Singapore: Non-oil exports plunge in March at the sharpest rate in over two years
Non-oil domestic exports (NODX) decreased by 11.7% year-on-year in March, contrasting February’s short-lived 4.8% increase (previously reported: +4.9% year-on-year). March’s fall significantly undershot market analysts’ expectations and meant that NODX in Q1 as a whole contracted at the sharpest rate in three years. On a month-on-month seasonally-adjusted basis, NODX swung to a 14.3% contraction in March from February’s 16.0% climb.
March’s result was underpinned by a 26.7% fall in electronic NODX, compared to the 8.2% drop registered in February. Meanwhile, non-electronic NODX fell 7.0% in March, contrasting February’s 9.4% jump. The reversal in non-electronic NODX was largely driven by a noteworthy contraction in the volatile pharmaceutical sector. In terms of markets, NODX to Japan abated the most, followed by Taiwan and South Korea.

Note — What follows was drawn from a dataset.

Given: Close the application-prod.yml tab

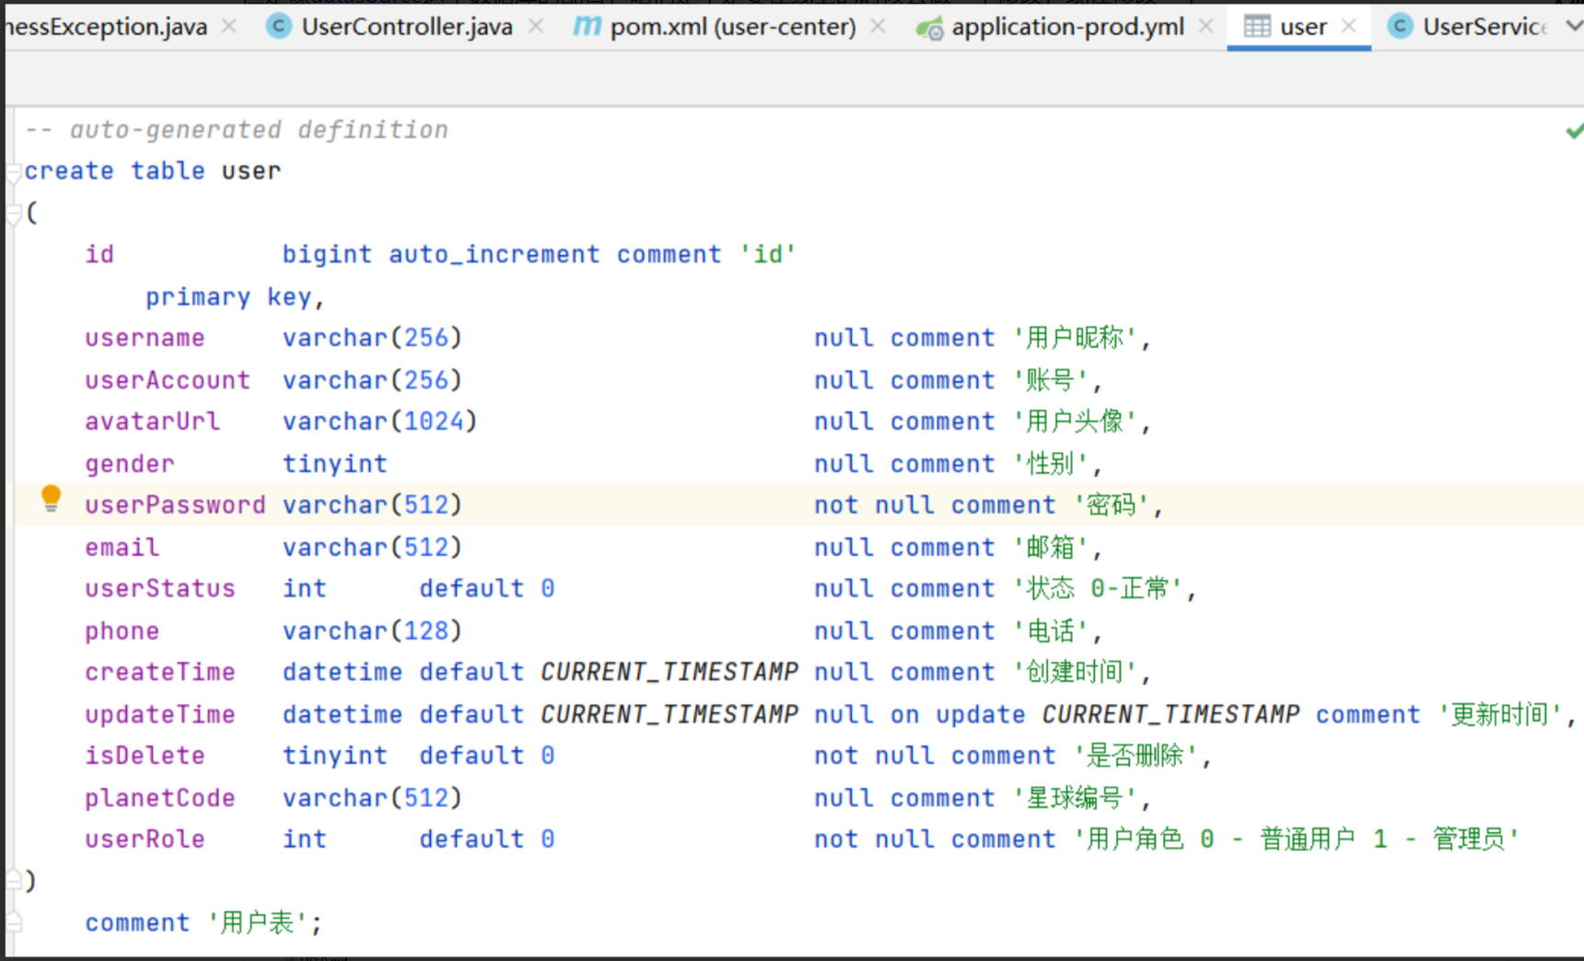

Commenting on March’s print, Nicholas Mapa and Prakash Sakpal, economists at ING, stated:
“Data reinforces a sharp slowdown in GDP growth in 1Q19 revealed by the advance estimate last week. It also validates the MAS’s decision to leave the policy on hold. With the balance of economic risks tilted toward growth, the next move in the MAS policy could be an easing.”